A good understanding of government and politics also enables students to understand American history better, and to recognize the differences among the States today. Why was Philadelphia the biggest and most prosperous city in the colonial era? It was the colony that welcomed settlers the most, and was based on strong Christian values. Only Pennsylvania prohibited gambling, and those strong moral values enabled it to thrive and prosper. Its founder, William Penn, learned firsthand in England the consequences of interference with the free exercise of religion. Fortunately, he was acquitted of the criminal charges against him (for preaching his religion), due to jury nullification.

The Supremacy Clause

Perhaps the most important clause of the U.S. Constitution is in Article VI, known as the "Supremacy Clause":

This Constitution and the Laws of the United States ... shall be the supreme Law of the Land ... any Thing in the Constitutions or Laws of any State to the Contrary notwithstanding.

The meaning of this provision is that all federal law, rules, regulations and federal court decisions "trump" (preempt) any State law that is contrary.

Let's take a simple example. Suppose a conservative School Board for a public school district passed a rule allowing teachers in its public schools to hold classroom prayer. The School Board observes that it has the authority to set the rules for teachers and students in its school district. Would that new rule about classroom prayer be enforceable?

No, because of the Supremacy Clause, which requires that the federal court decision by the U.S. Supreme Court in Engel v. Vitale take precedence, and preempt (trump) the local law to the contrary.

That was an obvious example. Here is an example that is not so obvious. In 1816, Congress and the President established The Second Bank of the United States. In 1818 the State of Maryland sought to impose taxes on that bank for its operations within Maryland. The national bank challenged the tax, and the case ended up in the U.S. Supreme Court for a final decision.

In a 7-0 decision, the U.S. Supreme Court held that The Second Bank of the United States could not be taxed by any of the States, due to the Supreme Clause. (There were only 7 Supreme Court Justices then; today there are 9 Justices. Federal statutes, which can be changed, establish how many Justices comprise the U.S. Supreme Court.)

The decision, written by Chief Justice John Marshall, emphasized that federal law takes precedence over State law. While States have the authority to impose taxes, States are prevented by the Supremacy Clause from taxing the federal government or entities that it creates.

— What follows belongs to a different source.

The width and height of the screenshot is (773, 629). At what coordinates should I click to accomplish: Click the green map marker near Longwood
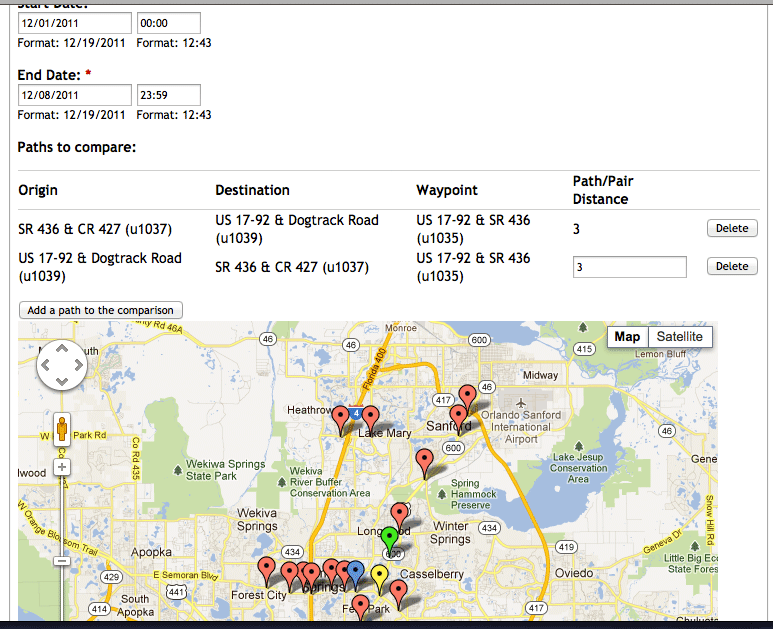pyautogui.click(x=390, y=538)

This decision, entitled McCulloch v. Maryland, 17 U.S. 316 (1819),[1] also contains this famous truth:

The power to tax is the power to destroy

There is a third reason why the McCulloch v. Maryland decision is significant. The Court held that Congress has unenumerated powers that are not expressly given to it by the U.S. Constitution. Nowhere in the Constitution is the power to create a national bank given to the federal government. But under the "Elastic Clause" (also known as the "Necessary and Proper Clause") of the U.S. Constitution, Congress has the power to "make all laws which shall be necessary and proper for carrying into execution" other valid federal laws. This clause has been used repeatedly by Congress to make laws where it does not have an express grant of power by the Constitution to do so.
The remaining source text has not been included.